Stored items
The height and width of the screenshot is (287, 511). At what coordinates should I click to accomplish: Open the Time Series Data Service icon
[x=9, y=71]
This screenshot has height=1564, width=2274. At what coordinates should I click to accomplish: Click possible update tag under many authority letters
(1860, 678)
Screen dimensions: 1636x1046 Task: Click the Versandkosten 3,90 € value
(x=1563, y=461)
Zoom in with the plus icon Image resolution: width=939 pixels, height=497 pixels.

EXERCISE PROMPT
Transcribe the full set of records precisely.

SOLUTION FOR THIS TASK
The height and width of the screenshot is (287, 511). At what coordinates should I click to accomplish: Open the Time Series Data Service icon
[x=9, y=71]
This screenshot has height=1564, width=2274. At what coordinates should I click to accomplish: Click possible update tag under many authority letters
(1860, 678)
Screen dimensions: 1636x1046 Task: Click the Versandkosten 3,90 € value
(x=1563, y=461)
Zoom in with the plus icon Image resolution: width=939 pixels, height=497 pixels.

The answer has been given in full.